== What is required ==
Of the lines below, copy those that hold the word "Task".

== Supplied entries ==
━━━━

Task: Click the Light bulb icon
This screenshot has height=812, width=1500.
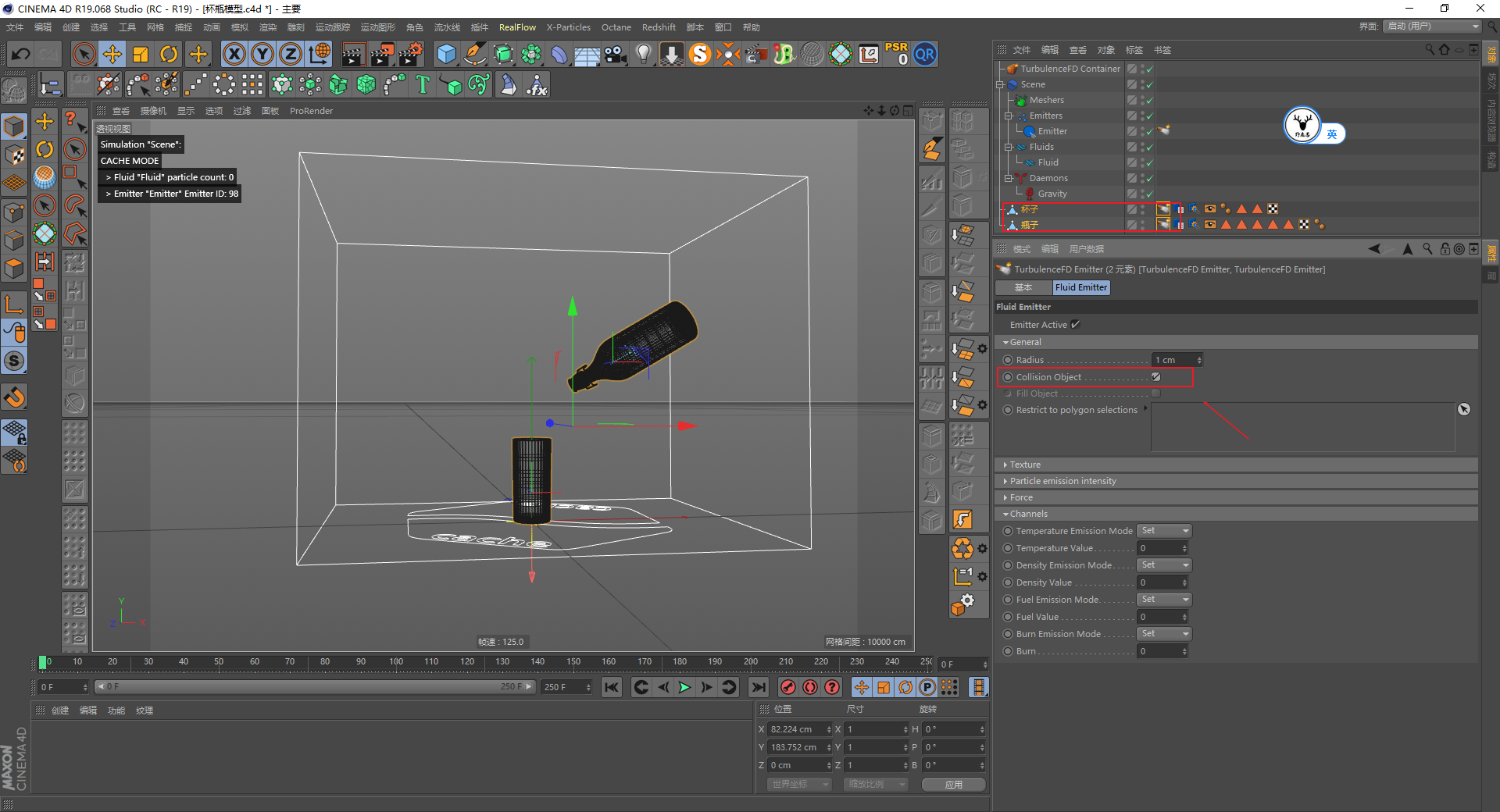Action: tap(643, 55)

━━━━

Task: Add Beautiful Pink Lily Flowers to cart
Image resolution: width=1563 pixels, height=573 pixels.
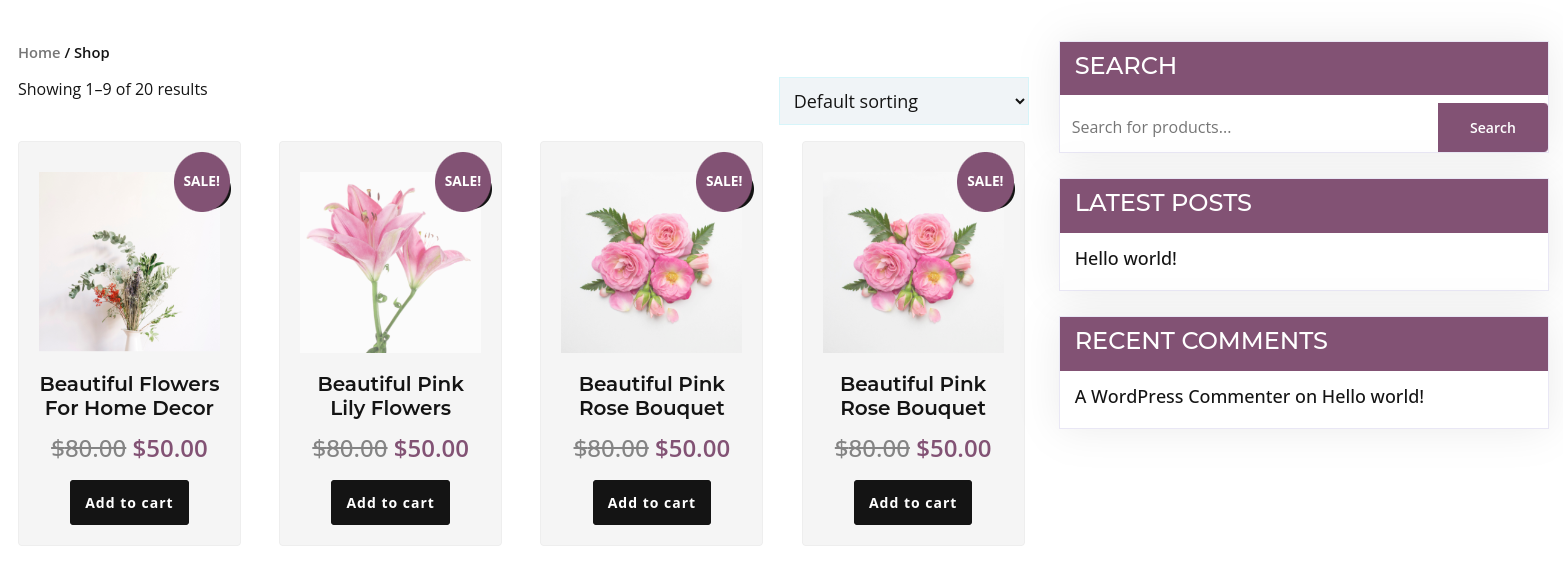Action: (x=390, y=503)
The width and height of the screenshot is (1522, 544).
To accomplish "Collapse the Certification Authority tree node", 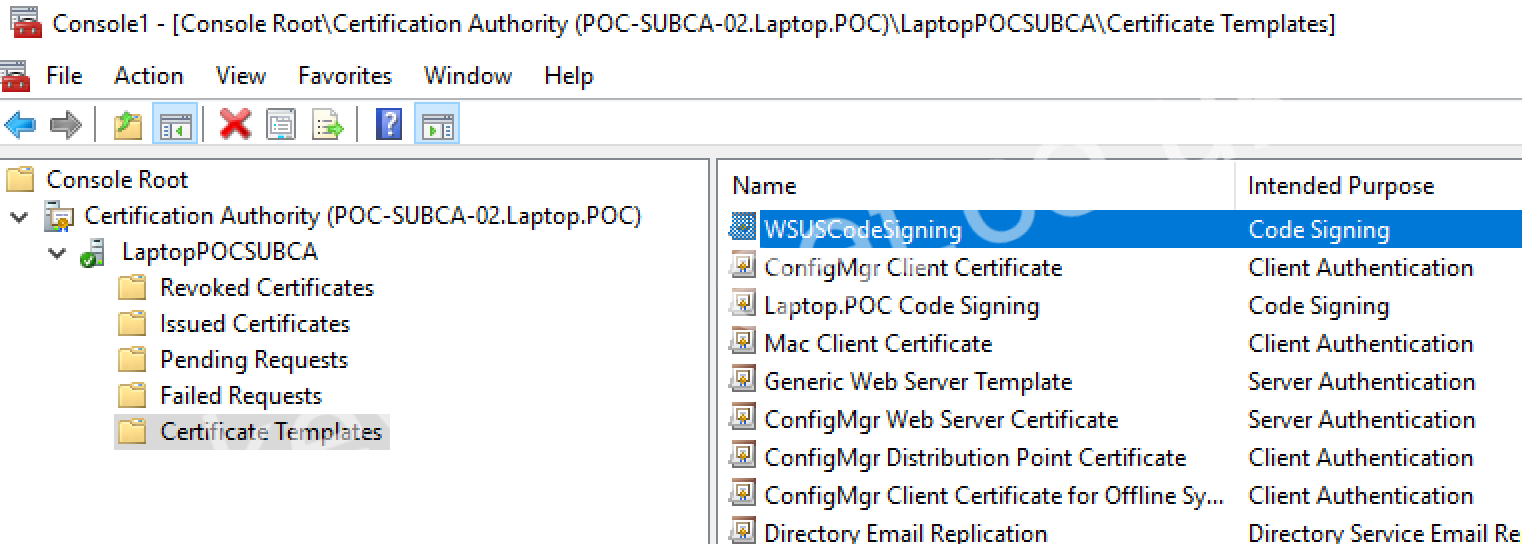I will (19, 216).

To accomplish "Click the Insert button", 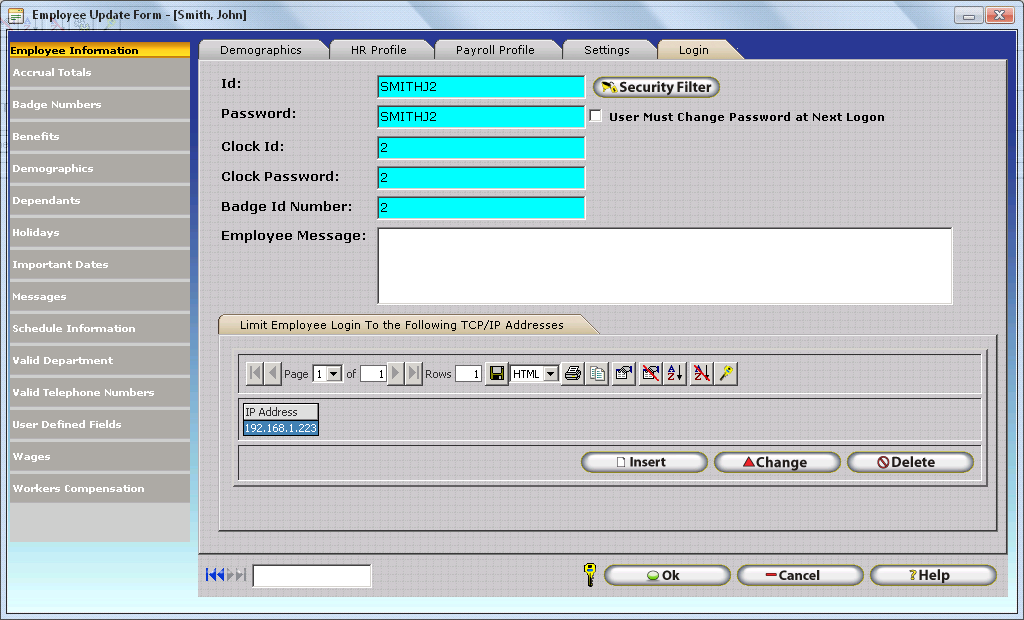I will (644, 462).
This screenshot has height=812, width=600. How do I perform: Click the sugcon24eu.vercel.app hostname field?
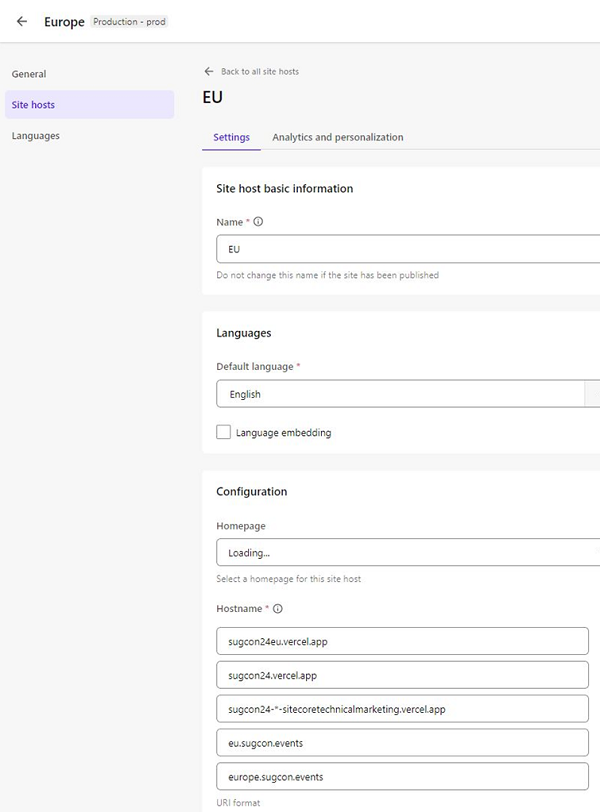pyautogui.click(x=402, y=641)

━━━━

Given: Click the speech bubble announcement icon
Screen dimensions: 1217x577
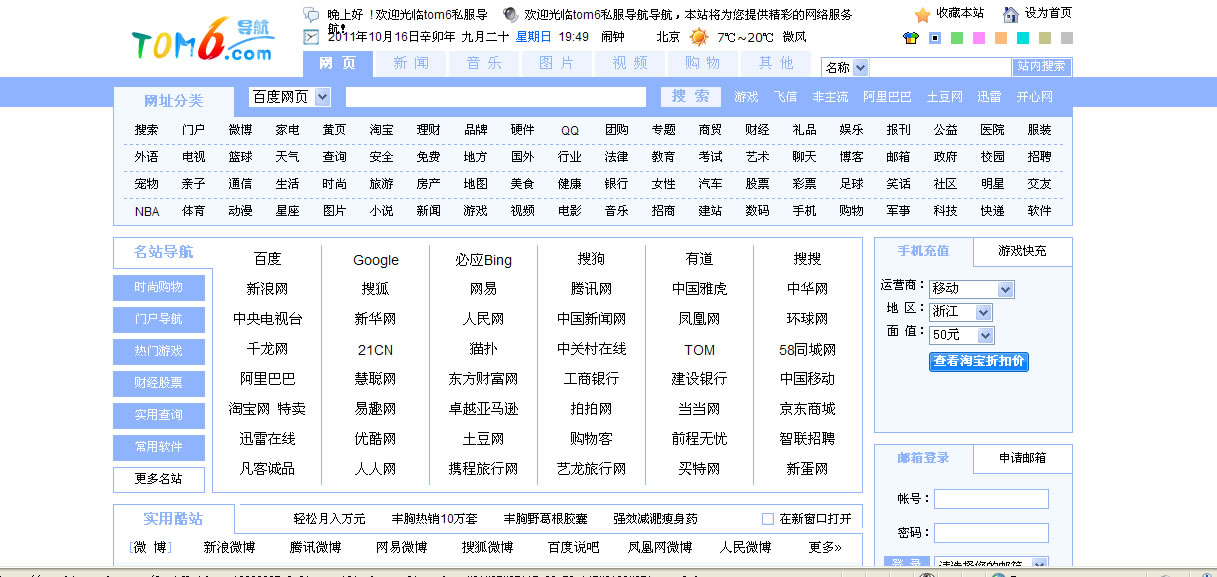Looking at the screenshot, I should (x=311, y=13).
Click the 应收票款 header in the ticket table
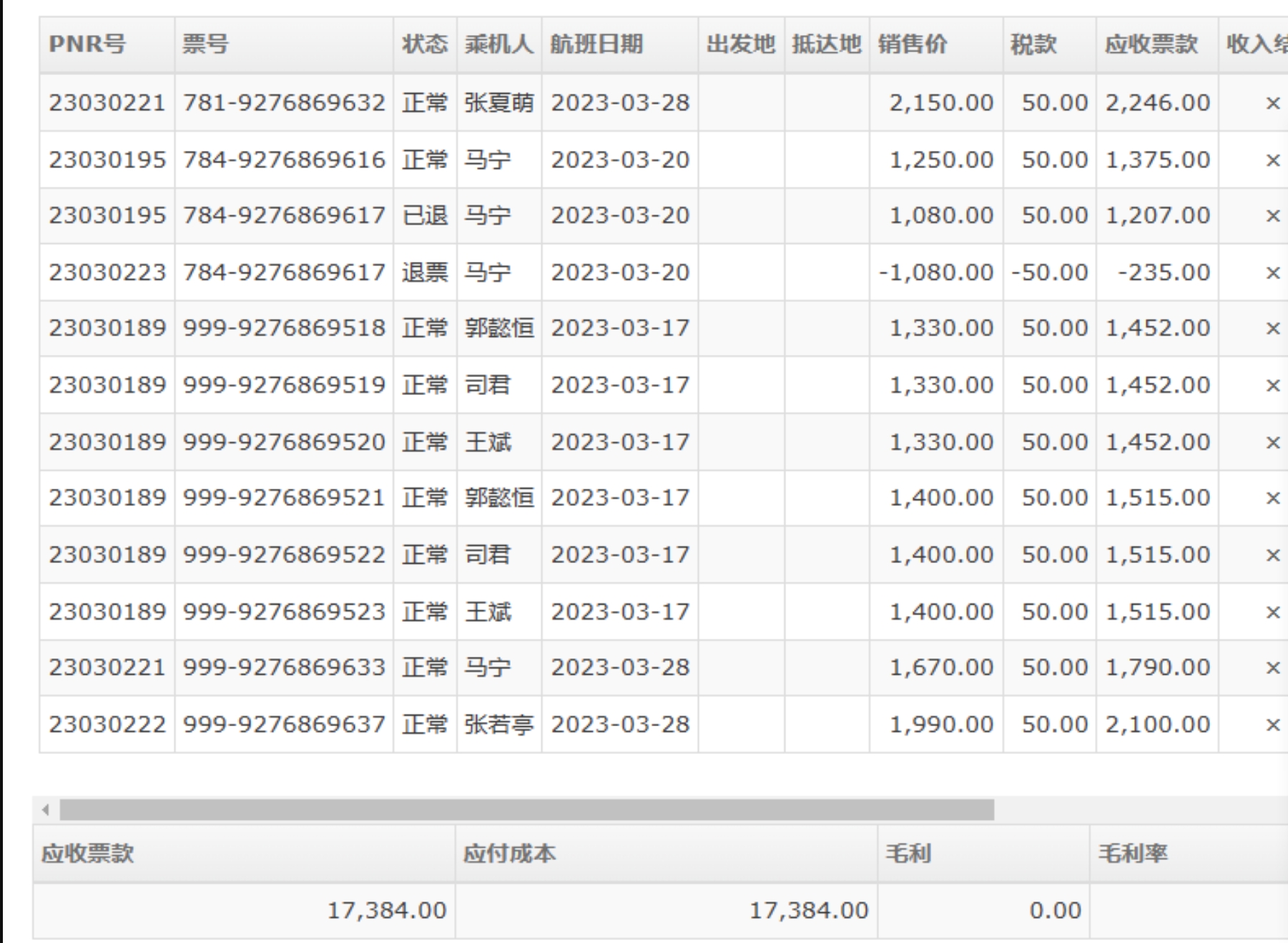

━━━━

== Your solution ==
Task: Click the Light bulb icon
Task: Add Beautiful Pink Lily Flowers to cart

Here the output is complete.